Material provided section start

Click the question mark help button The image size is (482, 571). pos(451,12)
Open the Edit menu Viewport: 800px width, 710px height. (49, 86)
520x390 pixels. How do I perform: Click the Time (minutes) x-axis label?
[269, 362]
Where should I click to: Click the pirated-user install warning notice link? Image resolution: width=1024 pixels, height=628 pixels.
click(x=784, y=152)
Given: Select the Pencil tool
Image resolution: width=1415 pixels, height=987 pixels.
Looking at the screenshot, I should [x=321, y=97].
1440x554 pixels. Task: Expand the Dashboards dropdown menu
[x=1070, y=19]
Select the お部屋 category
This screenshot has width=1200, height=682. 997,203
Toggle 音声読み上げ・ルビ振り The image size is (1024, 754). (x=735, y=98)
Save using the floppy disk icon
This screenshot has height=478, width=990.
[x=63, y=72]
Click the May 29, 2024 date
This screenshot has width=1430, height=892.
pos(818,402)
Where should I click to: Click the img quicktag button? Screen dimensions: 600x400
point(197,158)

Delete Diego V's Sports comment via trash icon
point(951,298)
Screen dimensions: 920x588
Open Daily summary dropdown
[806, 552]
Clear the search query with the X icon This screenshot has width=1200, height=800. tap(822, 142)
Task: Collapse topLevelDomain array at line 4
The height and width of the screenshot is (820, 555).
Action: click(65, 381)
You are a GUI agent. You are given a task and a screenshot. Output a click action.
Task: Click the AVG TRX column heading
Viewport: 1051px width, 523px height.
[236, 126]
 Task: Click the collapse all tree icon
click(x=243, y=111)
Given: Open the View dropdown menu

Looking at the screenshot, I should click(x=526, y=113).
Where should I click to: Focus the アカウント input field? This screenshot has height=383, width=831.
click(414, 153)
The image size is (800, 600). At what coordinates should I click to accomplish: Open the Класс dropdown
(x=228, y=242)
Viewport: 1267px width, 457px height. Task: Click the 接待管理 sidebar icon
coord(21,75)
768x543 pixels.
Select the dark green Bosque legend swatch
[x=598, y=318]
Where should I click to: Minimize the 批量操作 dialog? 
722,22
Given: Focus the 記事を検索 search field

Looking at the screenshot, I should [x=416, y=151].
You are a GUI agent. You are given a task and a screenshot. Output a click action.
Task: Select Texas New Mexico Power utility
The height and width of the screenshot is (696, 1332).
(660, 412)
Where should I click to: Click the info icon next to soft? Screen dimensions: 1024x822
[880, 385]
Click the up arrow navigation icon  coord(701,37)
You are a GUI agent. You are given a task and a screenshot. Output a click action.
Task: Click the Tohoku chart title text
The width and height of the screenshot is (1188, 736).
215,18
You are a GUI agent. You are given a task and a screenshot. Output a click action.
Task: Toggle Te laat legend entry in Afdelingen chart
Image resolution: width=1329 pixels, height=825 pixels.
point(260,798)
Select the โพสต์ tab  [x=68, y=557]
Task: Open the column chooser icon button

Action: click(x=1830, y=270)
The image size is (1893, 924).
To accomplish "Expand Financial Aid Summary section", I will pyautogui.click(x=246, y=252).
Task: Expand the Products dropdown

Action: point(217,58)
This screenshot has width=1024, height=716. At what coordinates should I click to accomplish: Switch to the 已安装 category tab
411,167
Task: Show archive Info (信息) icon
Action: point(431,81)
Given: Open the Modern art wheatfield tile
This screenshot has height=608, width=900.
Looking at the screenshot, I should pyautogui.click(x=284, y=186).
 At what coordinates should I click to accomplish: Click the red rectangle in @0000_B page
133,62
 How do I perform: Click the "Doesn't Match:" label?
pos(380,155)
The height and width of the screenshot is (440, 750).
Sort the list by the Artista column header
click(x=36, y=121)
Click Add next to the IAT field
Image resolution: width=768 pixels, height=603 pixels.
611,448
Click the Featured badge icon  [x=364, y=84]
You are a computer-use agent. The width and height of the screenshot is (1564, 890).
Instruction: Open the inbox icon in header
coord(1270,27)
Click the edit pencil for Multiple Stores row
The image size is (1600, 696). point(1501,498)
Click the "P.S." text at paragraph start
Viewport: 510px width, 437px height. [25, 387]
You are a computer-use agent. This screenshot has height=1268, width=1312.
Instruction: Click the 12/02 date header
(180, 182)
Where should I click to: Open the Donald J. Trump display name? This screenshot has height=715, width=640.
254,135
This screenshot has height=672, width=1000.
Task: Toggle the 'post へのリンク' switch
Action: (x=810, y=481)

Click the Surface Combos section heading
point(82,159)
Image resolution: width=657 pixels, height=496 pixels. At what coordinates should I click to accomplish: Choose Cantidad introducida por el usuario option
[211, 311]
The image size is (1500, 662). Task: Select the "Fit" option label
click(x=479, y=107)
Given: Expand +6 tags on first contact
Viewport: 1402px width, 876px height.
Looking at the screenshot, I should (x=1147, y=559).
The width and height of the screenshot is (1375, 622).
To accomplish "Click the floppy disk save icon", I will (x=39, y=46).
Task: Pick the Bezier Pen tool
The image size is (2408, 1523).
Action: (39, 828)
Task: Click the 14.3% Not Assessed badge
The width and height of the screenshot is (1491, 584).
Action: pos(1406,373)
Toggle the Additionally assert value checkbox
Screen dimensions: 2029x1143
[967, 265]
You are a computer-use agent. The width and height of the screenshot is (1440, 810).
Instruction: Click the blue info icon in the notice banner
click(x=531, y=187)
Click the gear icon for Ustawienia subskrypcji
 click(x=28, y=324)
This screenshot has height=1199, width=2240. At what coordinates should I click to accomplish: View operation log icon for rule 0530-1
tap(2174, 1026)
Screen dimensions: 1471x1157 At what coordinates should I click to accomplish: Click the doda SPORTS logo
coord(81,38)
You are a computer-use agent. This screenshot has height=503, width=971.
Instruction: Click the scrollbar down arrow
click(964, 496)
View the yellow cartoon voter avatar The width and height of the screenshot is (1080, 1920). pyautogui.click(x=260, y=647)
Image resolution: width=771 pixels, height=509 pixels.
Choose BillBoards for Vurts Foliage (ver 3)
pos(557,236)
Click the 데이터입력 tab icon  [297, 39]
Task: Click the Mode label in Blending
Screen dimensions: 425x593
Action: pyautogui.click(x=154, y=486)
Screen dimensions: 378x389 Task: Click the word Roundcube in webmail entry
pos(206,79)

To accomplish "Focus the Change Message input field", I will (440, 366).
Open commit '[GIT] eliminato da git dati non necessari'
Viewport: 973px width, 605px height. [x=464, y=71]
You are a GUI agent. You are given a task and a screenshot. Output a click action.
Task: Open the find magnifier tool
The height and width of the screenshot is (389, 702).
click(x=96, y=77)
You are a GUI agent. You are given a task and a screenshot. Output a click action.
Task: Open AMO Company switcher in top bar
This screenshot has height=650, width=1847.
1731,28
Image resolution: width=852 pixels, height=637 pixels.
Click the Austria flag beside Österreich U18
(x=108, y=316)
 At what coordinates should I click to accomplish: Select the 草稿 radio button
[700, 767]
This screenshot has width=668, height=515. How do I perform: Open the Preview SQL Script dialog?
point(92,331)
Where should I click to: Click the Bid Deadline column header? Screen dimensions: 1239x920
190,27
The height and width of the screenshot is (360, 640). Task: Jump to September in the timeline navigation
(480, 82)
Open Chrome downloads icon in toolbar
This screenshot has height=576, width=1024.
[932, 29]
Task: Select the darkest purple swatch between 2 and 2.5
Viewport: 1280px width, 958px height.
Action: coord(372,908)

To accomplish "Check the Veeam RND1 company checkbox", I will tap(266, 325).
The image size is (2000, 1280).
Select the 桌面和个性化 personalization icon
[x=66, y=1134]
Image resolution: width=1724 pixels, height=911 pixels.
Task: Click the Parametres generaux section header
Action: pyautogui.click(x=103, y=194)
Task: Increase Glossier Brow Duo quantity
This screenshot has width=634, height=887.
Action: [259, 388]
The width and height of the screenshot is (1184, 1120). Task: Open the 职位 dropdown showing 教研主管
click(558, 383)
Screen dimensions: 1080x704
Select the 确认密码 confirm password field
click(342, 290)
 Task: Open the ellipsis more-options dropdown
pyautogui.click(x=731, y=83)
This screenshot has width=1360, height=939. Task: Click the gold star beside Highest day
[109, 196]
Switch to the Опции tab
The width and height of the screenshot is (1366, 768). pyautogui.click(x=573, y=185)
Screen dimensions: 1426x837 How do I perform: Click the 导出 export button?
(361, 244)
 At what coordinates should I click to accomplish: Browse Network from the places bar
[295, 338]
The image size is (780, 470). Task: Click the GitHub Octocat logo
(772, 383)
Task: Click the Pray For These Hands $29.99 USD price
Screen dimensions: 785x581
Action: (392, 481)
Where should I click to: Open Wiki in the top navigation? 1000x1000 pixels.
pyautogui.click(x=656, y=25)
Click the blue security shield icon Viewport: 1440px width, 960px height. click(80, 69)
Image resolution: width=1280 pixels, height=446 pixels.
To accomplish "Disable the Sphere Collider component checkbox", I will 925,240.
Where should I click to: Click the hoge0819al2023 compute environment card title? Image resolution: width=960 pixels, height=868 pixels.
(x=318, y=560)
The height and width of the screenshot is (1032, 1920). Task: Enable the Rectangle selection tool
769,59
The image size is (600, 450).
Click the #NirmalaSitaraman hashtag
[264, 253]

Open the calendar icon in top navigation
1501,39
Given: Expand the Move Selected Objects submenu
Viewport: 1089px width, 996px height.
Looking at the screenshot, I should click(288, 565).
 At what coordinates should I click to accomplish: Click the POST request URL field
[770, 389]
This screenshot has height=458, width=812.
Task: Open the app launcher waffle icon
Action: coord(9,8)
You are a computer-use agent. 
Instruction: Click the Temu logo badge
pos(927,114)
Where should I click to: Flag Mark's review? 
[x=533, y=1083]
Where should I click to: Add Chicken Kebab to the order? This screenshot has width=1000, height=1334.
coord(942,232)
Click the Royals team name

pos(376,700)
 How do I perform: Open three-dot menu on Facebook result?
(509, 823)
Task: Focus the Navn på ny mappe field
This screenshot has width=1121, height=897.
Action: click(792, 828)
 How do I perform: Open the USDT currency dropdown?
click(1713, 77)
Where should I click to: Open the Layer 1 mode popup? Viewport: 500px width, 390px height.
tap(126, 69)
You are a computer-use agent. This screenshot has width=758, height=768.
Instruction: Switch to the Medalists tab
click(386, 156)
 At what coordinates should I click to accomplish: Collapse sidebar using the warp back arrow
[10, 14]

Material provided section end

[What you need to do]
Scan the records above and show every line in which the word "will" occurs.

[Reply]
To accomplish "Expand Financial Aid Summary section", I will pyautogui.click(x=246, y=252).
To accomplish "Click the floppy disk save icon", I will (x=39, y=46).
To accomplish "Focus the Change Message input field", I will (440, 366).
To accomplish "Check the Veeam RND1 company checkbox", I will tap(266, 325).
To accomplish "Disable the Sphere Collider component checkbox", I will 925,240.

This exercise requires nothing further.